L’uomo fu arrestato nel 2015 nella città di Chiang Mai, nella Thailandia settentrionale ed è rimasto in carcere a Bangkok per tutta la durata del procedimento. La pena prevista dalla sentenza, 70 anni, è stata dimezzata a 35 perché Thepwong ha confessato. L’avvocato di Wichai ha dichiarato che il suo assistito non farà appello.

“Vichai vuole solo che il caso finisca ed ha intenzione di chiedere il perdono reale” ha dichiarato il legale.

Questa è stata la sentenza più severa mai emessa per un caso di diffamazione della famiglia reale nel paese asiatico. Il verdetto ha battuto il record di una precedente condanna a 30 anni di reclusione, comminata ad un uomo di 48 anni nel 2015.
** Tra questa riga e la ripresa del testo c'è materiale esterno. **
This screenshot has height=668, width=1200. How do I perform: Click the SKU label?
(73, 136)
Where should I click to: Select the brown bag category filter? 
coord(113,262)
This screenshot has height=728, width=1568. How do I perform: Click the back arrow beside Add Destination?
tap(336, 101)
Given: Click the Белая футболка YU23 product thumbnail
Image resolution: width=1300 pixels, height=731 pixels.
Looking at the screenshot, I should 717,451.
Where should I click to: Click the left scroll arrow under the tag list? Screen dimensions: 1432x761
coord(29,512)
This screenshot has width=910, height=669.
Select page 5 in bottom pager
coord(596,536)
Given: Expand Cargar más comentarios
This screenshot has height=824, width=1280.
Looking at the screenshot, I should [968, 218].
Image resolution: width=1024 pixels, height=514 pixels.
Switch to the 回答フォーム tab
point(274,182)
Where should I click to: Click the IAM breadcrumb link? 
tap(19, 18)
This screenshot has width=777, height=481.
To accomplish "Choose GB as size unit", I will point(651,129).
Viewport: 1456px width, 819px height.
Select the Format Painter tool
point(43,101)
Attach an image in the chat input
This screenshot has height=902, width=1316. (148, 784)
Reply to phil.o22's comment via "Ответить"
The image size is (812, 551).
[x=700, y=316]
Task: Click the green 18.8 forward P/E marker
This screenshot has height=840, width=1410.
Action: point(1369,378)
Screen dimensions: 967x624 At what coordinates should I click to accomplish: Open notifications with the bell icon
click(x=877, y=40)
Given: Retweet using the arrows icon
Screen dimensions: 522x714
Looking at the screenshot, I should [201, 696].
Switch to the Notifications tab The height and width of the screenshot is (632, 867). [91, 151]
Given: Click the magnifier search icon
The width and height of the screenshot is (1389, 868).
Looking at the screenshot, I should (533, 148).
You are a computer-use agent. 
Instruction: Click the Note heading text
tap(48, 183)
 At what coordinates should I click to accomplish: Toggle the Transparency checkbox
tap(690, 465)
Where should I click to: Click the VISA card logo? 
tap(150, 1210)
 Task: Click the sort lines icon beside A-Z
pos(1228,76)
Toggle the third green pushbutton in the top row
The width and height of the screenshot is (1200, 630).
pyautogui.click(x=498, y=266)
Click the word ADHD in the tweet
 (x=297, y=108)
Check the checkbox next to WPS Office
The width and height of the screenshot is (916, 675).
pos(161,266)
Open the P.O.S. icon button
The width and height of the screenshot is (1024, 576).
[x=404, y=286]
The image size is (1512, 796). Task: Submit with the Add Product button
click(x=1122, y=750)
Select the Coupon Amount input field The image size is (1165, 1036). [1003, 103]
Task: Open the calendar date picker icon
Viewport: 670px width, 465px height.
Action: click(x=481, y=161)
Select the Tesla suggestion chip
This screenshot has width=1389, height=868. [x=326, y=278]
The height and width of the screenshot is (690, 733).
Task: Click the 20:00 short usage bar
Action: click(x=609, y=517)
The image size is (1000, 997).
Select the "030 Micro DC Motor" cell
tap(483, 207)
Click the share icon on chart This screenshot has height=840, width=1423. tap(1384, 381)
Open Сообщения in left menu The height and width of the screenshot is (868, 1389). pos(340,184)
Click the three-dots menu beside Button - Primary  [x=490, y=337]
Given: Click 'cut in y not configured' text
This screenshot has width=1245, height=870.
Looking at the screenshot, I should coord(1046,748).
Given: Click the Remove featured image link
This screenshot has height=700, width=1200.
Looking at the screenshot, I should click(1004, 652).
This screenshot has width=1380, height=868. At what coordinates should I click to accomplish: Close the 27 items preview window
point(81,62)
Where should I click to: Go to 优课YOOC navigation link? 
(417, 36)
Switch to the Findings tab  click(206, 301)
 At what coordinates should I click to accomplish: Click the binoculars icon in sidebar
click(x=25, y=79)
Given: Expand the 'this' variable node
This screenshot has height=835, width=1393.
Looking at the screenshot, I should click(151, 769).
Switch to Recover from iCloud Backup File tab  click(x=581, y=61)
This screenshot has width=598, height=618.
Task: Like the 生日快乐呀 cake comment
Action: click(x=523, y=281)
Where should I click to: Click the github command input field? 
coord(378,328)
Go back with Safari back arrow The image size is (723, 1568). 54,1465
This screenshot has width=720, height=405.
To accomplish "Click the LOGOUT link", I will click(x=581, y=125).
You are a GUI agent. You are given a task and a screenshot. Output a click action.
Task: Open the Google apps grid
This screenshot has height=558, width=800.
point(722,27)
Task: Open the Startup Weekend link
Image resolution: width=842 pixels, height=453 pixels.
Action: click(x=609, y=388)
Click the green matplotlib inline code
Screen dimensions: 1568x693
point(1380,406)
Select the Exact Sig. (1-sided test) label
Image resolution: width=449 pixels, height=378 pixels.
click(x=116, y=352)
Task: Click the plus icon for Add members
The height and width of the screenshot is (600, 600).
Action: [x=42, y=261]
L’articolo 112 del codice criminale thailandese prevede un massimo di 15 anni di reclusione per ogni offesa contro il re, la regina, l’erede al trono o l’eventuale reggente.

Secondo iLaw, sito web che si occupa di monitorare casi di lesa maestà in Thailandia, l’uomo condannato ha usato l’account Facebook di un’altra persona nel tentativo di diffamarla, pubblicando dieci post con foto e video che avrebbero offeso la famiglia reale.

Da quando la giunta militare ha preso il potere con un colpo di stato nel 2014, ha condannato 73 persone per casi di lesa maestà.

Gli italiani sanno bene quanto i thailandesi tengano ai propri simboli nazionali, a gennaio infatti due ragazzi altoatesini furono arrestati ed espulsi per aver strappato alcune bandiere del paese asiatico.

Il 2 giugno 2017, sempre nel paese asiatico, un altro uomo era stato condannato a 5 anni di carcere per aver pubblicato online un messaggio audio che insultava la monarchia. Anche quella sentenza è stata dimezzata a seguito della confessione dell’accusato.